Records
━━━━━━━━━━━━━━━━━━━━━━━━━━━━━━

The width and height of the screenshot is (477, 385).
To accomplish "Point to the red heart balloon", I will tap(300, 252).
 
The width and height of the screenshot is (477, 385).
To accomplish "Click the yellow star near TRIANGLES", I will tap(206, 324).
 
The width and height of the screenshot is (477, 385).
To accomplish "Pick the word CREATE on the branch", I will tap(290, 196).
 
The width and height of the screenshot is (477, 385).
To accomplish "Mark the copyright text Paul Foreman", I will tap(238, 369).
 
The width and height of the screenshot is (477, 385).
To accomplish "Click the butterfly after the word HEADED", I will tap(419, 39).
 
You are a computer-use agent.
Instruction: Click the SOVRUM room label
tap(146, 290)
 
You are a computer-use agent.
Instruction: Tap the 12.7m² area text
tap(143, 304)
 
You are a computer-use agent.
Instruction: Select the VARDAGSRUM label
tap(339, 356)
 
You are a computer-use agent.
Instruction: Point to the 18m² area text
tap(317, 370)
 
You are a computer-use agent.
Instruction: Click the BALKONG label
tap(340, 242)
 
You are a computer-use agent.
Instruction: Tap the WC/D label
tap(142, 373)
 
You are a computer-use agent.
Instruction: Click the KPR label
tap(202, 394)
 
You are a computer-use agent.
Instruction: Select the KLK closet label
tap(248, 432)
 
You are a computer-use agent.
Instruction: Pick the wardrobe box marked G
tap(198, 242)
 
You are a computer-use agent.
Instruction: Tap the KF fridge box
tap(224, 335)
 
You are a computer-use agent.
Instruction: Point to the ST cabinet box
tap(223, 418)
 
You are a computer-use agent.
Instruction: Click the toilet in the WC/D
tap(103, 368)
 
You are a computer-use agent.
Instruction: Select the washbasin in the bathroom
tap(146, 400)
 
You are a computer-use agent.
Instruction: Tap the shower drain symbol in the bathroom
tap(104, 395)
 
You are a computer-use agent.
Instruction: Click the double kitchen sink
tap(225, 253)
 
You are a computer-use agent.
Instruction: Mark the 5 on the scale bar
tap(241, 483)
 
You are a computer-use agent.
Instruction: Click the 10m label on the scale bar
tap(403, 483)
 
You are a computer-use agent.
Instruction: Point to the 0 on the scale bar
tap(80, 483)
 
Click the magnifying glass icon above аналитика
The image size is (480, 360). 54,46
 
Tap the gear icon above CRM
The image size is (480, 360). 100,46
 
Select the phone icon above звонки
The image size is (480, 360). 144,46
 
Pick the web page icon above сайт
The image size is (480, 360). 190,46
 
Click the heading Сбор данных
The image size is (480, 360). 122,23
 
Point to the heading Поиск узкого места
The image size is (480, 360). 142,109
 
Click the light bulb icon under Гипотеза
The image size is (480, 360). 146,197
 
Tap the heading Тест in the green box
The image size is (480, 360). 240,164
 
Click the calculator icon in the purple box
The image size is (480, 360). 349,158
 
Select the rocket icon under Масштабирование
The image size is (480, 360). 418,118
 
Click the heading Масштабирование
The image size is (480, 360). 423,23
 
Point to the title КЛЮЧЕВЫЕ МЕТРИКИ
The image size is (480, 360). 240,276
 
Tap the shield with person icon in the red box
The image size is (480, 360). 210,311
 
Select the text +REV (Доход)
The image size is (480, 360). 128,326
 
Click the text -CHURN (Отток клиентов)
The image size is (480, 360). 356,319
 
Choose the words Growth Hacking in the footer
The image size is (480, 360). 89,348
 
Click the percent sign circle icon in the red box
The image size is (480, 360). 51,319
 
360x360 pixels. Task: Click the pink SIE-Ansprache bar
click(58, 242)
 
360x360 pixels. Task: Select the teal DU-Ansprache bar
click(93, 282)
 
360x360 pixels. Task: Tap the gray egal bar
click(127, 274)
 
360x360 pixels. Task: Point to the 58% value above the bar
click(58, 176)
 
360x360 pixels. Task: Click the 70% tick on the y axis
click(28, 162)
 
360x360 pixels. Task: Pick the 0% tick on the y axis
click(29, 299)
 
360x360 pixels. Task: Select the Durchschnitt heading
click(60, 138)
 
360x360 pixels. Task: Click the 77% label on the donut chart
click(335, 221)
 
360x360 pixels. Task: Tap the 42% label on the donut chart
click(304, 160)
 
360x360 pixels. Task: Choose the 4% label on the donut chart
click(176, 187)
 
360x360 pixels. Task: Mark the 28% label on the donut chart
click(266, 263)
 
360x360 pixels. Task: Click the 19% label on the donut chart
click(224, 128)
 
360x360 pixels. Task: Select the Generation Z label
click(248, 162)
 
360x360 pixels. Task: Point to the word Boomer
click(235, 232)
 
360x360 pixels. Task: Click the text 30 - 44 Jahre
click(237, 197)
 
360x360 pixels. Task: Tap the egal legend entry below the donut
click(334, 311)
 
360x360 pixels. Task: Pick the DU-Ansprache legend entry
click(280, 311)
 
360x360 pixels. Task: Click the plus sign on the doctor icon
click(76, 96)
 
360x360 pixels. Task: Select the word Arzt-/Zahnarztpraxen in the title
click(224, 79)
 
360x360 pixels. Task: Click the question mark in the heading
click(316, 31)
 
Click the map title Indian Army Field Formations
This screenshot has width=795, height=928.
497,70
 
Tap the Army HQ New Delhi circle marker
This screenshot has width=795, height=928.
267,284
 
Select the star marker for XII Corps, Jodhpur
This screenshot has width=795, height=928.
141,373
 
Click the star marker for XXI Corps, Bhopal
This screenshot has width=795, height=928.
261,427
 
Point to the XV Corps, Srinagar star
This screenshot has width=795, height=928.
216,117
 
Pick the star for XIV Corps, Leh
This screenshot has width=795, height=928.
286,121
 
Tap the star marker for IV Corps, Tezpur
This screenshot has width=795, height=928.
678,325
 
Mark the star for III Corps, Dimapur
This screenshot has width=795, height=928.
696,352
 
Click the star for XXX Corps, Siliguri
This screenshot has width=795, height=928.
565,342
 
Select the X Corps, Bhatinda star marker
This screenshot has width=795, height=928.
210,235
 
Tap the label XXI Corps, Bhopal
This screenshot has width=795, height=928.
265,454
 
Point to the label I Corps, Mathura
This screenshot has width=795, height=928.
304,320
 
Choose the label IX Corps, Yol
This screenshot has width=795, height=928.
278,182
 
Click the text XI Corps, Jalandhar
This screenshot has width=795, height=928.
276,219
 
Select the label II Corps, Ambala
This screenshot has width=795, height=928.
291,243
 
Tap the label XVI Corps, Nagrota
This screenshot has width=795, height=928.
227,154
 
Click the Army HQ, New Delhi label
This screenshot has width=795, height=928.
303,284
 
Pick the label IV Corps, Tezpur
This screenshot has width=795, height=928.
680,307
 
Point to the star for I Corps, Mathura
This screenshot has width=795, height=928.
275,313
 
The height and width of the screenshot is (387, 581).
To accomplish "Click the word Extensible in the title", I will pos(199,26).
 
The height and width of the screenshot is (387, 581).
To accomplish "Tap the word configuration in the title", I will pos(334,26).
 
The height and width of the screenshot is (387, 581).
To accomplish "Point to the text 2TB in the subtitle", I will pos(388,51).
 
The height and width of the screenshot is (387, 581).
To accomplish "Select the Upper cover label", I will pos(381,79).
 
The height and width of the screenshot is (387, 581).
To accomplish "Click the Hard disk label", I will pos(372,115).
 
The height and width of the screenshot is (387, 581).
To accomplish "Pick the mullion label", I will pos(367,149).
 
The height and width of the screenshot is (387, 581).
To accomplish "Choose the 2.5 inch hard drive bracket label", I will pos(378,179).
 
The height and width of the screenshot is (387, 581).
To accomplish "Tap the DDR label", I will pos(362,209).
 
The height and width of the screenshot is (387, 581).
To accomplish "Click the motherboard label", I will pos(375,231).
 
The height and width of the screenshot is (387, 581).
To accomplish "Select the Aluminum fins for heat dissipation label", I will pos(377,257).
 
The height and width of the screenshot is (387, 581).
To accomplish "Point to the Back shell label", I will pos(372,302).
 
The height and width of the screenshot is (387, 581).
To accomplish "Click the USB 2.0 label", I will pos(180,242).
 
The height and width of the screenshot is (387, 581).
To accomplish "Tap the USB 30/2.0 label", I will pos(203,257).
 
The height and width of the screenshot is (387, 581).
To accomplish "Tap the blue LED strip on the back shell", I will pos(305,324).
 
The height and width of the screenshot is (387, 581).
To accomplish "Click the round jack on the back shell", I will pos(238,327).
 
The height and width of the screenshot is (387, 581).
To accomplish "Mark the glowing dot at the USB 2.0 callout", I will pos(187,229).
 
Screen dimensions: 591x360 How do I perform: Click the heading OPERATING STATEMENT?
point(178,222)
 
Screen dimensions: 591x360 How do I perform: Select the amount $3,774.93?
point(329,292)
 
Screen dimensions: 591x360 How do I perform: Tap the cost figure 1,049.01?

━━━━━━━━━━━━━━━━━━━━━━━━━━━━━━

TO DO. Rewrite the stretch of entries above from the line containing "360x360 pixels. Task: Click the text" through the line containing "click(76, 96)", keeping every line but scaling each click coordinate by 2.1 and rounding to the nearest whole number, with halves rounded up.

EXPECTED ANSWER.
360x360 pixels. Task: Click the text 30 - 44 Jahre
click(498, 414)
 
360x360 pixels. Task: Tap the egal legend entry below the donut
click(701, 653)
 
360x360 pixels. Task: Pick the DU-Ansprache legend entry
click(588, 653)
 
360x360 pixels. Task: Click the plus sign on the doctor icon
click(160, 202)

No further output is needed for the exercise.